Also on August 25, 2016, Dr. Koziol filled out a Medical Source Statement of Ability to Do Work-Related Activities (Mental). With choices of poor, fair, good or excellent, Dr. Koziol checked boxes indicating Mr. G. had poor ability to remember locations and work-like procedures, understand and remember detailed instructions, maintain attention and concentration for extended periods, complete a normal workday, perform at a consistent pace, interact appropriately with peers, coworkers or supervisors, and respond appropriately to changes in work setting (R. 749-50). Dr. Koziol indicated Mr. G. had fair ability to understand, remember and carry out short, simple instructions, make simple work-related decisions, ask simple questions, maintain socially appropriate behavior, and set realistic goals (Id.). Dr. Koziol also filled out a Specific Level of Functioning Assessment and Physical Health Inventory, which indicated, among other things, that Mr. G. was highly limited in his ability to sustain work efforts and complete assigned tasks (R. 879-81). In addition, Dr. Koziol noted that Mr. G. was totally dependent on others to handle his finances and help him travel from his home without getting lost (Id.).
At his hearing on October 19, 2016, Mr. G. testified that he stopped driving because he gets confused and loses his way (R. 45-46). He also described "confusion, hearing voices, can't sleep at night, constant nightmares, can't remember like directions, anti-social . . . the depression and PTSD, being paranoid, stuff like that" (R. 55-56). Mr. G. testified that side effects from his medications include dizziness, blurred vision, upset stomach, and drowsiness (R. 60).
The ALJ included the same mental limitations in each hypothetical he gave to the VE: "[c]an understand, remember, and carry out simple and routine two to three-step tasks; can adapt to changes required in the performance of routine repetitive tasks; can interact occasionally with supervisors but only briefly and superficially with coworkers and the public" (R. 63-65). The VE testified that jobs exist in the national economy, but if a moderate limitation in attention and concentration and other psychological symptoms would take the individual off task more than 15 percent of the workday, that would preclude employment (R. 67).

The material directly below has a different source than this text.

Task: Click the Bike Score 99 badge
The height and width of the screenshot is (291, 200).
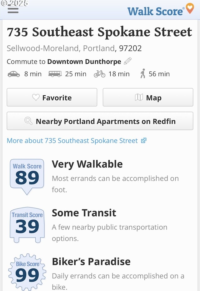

On January 4, 2017, the ALJ issued his opinion (R. 33). The ALJ found Mr. G. had the severe impairments of depression, PTSD, and status post-achilles rupture and tendon repair, along with several non-severe impairments, but that the impairments, alone or in combination, did not meet or medically equal a listing (R. 20-21). Applying the Paragraph B criteria, the ALJ found that Mr. G. had mild restrictions in activities of daily living ("ADLs") and social functioning and moderate difficulties with regard to concentration, persistence or pace (R. 22).
The revised medical criteria for evaluating mental impairments went into effect on January 17, 2017, after the ALJ issued this opinion. Waldron v. Berryhill, No. 17 C 3928, 2018 WL 4643173, at *6 n.4 (N.D. Ill. Sept. 27, 2018).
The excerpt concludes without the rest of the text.